▸ **About this exercise**:
Retype the entries below exactly, but begin at the line containing "1568x763 pixels. How" and end at the last line.

▸ **Records**:
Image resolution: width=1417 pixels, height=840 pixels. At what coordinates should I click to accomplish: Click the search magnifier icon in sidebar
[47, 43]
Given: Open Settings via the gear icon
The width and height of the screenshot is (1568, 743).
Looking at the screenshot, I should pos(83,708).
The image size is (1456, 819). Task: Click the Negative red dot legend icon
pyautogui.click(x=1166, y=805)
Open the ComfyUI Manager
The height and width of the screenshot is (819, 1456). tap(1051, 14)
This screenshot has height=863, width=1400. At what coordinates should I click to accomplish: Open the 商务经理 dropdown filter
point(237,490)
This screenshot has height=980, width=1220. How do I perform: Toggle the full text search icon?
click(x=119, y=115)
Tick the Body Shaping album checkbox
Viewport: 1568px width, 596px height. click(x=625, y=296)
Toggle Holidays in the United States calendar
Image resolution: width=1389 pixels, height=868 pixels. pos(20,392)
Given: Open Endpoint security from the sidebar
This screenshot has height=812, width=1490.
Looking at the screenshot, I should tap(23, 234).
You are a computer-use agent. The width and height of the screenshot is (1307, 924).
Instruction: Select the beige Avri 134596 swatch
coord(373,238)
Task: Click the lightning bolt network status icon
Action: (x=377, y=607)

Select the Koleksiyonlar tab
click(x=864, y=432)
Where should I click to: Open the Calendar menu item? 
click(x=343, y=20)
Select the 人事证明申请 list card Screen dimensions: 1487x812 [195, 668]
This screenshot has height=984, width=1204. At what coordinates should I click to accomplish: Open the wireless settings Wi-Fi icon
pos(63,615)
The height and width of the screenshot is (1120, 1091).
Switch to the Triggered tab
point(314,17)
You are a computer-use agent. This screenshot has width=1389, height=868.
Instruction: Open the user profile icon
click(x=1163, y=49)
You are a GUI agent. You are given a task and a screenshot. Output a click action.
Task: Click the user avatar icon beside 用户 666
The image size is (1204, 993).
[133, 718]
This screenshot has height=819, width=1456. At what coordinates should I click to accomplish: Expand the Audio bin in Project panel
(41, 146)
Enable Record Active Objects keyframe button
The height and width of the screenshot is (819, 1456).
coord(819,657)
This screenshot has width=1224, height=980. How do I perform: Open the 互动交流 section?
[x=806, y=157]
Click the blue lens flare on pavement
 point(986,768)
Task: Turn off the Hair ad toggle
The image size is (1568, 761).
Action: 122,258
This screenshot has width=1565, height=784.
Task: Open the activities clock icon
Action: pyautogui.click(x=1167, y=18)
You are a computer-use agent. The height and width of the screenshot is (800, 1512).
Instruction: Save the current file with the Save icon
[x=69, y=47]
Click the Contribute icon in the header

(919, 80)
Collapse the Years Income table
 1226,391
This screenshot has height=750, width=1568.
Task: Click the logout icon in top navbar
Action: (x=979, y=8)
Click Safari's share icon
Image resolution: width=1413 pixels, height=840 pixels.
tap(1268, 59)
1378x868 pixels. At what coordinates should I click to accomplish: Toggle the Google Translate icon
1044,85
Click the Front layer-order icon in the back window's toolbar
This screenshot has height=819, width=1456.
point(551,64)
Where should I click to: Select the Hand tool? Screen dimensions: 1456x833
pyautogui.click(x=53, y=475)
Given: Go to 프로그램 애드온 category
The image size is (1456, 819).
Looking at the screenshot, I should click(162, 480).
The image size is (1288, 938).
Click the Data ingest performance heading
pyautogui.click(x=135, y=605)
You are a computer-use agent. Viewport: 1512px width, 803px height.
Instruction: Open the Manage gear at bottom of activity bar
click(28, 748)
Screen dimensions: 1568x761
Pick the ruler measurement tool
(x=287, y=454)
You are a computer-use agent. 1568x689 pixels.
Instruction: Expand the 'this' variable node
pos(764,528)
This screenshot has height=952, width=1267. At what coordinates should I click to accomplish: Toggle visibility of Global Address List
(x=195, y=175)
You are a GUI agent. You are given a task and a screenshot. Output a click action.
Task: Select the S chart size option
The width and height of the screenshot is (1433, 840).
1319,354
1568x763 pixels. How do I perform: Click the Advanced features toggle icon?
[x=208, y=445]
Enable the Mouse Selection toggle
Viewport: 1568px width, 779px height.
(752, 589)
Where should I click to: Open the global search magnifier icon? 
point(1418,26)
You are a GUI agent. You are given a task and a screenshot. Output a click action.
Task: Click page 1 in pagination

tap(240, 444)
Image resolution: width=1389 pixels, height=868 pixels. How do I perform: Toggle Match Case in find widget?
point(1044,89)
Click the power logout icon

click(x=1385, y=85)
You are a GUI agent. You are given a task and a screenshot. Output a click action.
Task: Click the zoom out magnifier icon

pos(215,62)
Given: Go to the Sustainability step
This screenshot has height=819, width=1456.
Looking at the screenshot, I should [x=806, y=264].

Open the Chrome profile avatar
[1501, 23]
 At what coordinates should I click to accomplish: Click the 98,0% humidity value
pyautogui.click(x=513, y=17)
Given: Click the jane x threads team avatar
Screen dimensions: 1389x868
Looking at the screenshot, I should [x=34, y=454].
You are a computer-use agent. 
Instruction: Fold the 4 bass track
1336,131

▸ **Exercise answer**:
1568x763 pixels. How do I perform: Click the Advanced features toggle icon?
[x=208, y=445]
Enable the Mouse Selection toggle
Viewport: 1568px width, 779px height.
(752, 589)
Where should I click to: Open the global search magnifier icon? 
point(1418,26)
You are a GUI agent. You are given a task and a screenshot. Output a click action.
Task: Click page 1 in pagination

tap(240, 444)
Image resolution: width=1389 pixels, height=868 pixels. How do I perform: Toggle Match Case in find widget?
point(1044,89)
Click the power logout icon

click(x=1385, y=85)
You are a GUI agent. You are given a task and a screenshot. Output a click action.
Task: Click the zoom out magnifier icon

pos(215,62)
Given: Go to the Sustainability step
This screenshot has height=819, width=1456.
Looking at the screenshot, I should [x=806, y=264].

Open the Chrome profile avatar
[1501, 23]
 At what coordinates should I click to accomplish: Click the 98,0% humidity value
pyautogui.click(x=513, y=17)
Given: Click the jane x threads team avatar
Screen dimensions: 1389x868
Looking at the screenshot, I should [x=34, y=454].
You are a computer-use agent. 
Instruction: Fold the 4 bass track
1336,131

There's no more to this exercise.